The new year brings an end to the snow emergency
Hard work on the part of electricians, miners, and soldiers permits the restoration of electricity and transportation. Electricity has come back almost everywhere, but repairs continue. Some stories from the big cities sunk in darkness and cold. 800 yuan for a hotel room with hot water.

Beijing (AsiaNews/Agencies) - The situation is almost back to normal in China, with roads and train lines open again and electricity restored almost everywhere.  The provincial electricity networks have been repaired, except for that of Guizhou.  All of the coal-fired power plants have fuel for at least 10 days, except for "only" 38 stations, which have enough only for three days.

The work of electricians, miners, transportation employees, and many others who worked through the holiday, together with improvement in the weather, has won out over the emergency, although the meteorologists warn that the threat of snow continues. 80 deaths have been counted from the snow, 800,000 homes have been damaged or destroyed, and the damage has reached at least 80 billion yuan, according to the Chinese Red Cross.  On February 7th, the first day of the lunar new year, 76,000 people departed from the train station of Guangzhou, twice the usual number of travellers.

The emergency has brought stories of two weeks spent in cold and darkness. Like in Chenzhou, a city of 4.6 million people that remained without electricity or water for two weeks, becoming a ghost city in the evenings, with the stores closed and the streets deserted.  Cars lined up for four hours to fill up with petrol, there was an endless line of dozens of people drawing water from the fire hydrants, and no gas for cooking, but only coal, or wood gathered from the street.  No television or radio, and not even mobile phones after the batteries ran out.  A journalist for the South China Morning Post recounts that very few in the city were aware of the surprise visit of prime minister Wen Jibao, because no sort of information was available.  Without electricity, the banks were closed and only cash was accepted in the city.  The prices of meat, vegetables, and candles more than tripled; but those who had the money got a room at the only five-star hotel in the city: it had electricity, hot water, and heating.  Space for one person cost least 800 yuan per day, but it was full nonetheless, with people sleeping even in the sauna and in the massage areas.  There were 5 or 6 in a two-person room, and those who stayed there invited their friends and family to take a hot shower.  The four-star hotels had electricity and water, but no heating.
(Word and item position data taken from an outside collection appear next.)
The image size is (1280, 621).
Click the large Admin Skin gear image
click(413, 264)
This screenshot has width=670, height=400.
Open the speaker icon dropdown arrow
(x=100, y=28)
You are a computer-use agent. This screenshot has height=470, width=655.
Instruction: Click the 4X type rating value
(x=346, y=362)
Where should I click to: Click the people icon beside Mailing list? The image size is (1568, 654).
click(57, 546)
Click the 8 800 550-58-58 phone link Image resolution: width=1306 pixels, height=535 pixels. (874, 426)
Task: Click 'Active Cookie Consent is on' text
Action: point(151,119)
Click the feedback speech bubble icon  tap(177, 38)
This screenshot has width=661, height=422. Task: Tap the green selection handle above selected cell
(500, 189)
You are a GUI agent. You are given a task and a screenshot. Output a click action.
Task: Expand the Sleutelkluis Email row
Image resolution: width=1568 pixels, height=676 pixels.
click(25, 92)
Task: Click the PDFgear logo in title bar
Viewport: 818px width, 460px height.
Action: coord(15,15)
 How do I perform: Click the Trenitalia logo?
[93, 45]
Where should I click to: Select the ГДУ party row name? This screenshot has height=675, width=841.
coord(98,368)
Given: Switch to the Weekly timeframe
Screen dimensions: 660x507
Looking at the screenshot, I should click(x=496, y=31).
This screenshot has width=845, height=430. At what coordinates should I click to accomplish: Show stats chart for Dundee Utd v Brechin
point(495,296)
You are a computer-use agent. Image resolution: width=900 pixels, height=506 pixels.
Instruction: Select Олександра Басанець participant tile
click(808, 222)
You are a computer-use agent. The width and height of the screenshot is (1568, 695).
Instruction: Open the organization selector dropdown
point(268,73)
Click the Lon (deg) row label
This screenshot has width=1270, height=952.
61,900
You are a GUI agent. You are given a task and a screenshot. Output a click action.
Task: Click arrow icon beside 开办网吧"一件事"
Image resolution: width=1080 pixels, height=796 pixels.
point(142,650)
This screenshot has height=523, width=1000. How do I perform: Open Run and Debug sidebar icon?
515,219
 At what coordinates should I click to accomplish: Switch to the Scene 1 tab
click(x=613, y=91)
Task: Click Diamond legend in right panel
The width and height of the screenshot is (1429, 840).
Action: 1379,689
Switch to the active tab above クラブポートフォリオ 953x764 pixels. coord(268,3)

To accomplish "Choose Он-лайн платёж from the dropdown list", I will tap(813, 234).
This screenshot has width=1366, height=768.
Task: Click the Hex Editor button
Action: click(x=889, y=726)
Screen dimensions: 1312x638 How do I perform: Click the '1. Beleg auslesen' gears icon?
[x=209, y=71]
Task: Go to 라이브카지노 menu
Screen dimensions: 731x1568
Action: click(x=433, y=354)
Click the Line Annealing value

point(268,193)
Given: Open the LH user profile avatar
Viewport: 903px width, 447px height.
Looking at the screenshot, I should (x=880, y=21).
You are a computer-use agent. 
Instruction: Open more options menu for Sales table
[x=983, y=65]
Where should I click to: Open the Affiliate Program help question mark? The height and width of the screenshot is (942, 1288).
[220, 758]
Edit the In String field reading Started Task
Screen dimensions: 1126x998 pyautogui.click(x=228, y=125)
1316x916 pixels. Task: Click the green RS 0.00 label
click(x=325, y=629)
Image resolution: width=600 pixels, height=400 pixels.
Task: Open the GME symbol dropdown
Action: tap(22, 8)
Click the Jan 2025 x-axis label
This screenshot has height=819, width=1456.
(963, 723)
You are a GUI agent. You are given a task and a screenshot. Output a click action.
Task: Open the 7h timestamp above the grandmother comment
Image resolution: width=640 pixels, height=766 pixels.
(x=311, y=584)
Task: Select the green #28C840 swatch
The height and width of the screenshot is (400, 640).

Many families even gave up their traditional celebrations together. Zhou Chongguo, an inhabitant of Chenzhou, explains that "It is pointless to have a family reunion when the meal is not going to be a normal year-end dinner". "Having hot food is already a blessing when there is no electricity, gas and water". But his family did not omit, on the first day of the new year, its visit to the grandparents, more than eighty years old, in a nearby village, for which they had to walk for hours through the snow.